Bien qu'il y ait des différences très notables, l'achat de biens immobiliers –en particulier de logements– et l'épargne de prévoyance partagent souvent un objectif : générer un coussin permettant d'affronter l'avenir à moyen et long terme avec plus de confiance. Dans le cas des plans d'épargne retraite privés, ce lien est obligatoire : l'argent ne peut être retiré que dans certains cas précis, comme nous le verrons.
L'achat d'une résidence secondaire obéit à des raisons plus variées. Sans aller plus loin, l'expérience des confinements a revalorisé le temps que nous passons à la maison et l'importance de disposer d'un endroit vraiment confortable.
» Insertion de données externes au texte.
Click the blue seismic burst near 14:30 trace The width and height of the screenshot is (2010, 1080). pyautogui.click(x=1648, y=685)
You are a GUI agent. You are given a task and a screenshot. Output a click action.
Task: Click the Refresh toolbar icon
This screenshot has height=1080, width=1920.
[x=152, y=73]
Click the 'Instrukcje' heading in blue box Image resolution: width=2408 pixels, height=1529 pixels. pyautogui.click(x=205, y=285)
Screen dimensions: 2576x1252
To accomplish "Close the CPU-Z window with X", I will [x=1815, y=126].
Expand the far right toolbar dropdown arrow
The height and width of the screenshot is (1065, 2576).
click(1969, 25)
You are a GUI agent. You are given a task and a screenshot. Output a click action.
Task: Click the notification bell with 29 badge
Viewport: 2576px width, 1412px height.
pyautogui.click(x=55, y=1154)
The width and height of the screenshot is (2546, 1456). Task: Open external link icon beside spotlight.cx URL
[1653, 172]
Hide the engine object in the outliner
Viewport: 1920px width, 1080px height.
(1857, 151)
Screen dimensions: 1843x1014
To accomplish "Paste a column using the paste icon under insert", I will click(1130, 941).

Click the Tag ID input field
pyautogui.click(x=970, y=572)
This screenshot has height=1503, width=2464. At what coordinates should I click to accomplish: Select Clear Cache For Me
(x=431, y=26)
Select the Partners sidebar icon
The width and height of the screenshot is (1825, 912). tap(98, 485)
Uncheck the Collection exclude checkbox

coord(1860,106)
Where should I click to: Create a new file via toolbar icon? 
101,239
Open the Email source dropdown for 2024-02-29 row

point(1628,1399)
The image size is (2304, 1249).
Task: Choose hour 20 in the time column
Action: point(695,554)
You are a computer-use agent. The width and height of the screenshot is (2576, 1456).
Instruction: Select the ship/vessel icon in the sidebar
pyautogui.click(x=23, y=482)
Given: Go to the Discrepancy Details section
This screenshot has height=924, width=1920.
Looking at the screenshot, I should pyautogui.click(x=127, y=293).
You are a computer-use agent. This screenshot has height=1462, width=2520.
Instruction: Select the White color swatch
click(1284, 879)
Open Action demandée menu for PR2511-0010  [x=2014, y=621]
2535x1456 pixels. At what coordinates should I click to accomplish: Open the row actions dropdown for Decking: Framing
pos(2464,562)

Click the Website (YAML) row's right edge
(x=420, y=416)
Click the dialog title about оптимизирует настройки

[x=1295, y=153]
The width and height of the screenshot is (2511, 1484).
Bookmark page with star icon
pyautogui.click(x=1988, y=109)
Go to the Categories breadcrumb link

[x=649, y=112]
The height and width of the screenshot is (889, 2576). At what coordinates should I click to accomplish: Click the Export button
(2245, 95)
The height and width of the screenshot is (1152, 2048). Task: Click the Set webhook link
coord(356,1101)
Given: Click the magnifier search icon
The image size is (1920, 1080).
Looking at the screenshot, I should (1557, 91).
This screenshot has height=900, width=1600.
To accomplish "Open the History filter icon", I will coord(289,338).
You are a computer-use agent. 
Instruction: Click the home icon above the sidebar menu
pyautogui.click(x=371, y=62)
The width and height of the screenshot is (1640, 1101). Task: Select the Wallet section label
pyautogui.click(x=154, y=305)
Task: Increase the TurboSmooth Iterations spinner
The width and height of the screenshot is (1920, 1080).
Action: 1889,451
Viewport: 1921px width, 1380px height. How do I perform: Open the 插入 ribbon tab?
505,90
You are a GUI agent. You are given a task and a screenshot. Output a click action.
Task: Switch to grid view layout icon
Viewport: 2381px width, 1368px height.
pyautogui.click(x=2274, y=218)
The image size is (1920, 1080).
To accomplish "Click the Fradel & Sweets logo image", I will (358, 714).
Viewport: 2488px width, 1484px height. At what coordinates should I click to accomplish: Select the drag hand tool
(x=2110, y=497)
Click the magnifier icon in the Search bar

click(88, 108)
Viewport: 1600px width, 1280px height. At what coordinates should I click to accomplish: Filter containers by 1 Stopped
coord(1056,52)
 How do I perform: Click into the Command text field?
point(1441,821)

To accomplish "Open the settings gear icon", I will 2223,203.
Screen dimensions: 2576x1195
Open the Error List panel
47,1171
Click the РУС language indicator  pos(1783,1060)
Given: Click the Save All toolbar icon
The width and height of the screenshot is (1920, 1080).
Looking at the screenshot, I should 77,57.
Cela a également souligné le rôle du logement en tant qu'investissement : pour 44 %, l'achat d'une résidence secondaire est un investissement à long terme, selon un rapport du portail spécialisé Fotocasa.
Alors, que choisir ? Ci-dessous, nous vous expliquons les avantages et les inconvénients de chaque cas.
Ouvrir un plan de retraite n'exige pas de gros versements. La loi n'établit pas de cotisations minimales. La clé est de les effectuer sur une longue période pour bénéficier des intérêts composés, c'est-à-dire d'accumuler des rendements sur des rendements antérieurs. Cela pourrait être un avantage par rapport à l'investissement immobilier, qui exigeait traditionnellement une dépense considérable. Cependant, l'émergence de plateformes de crowdfunding immobilier, comme Urbanitae, permet d'investir dans l'immobilier avec de petits montants –par exemple, 500 euros– et d'accéder à des rentabilités supérieures.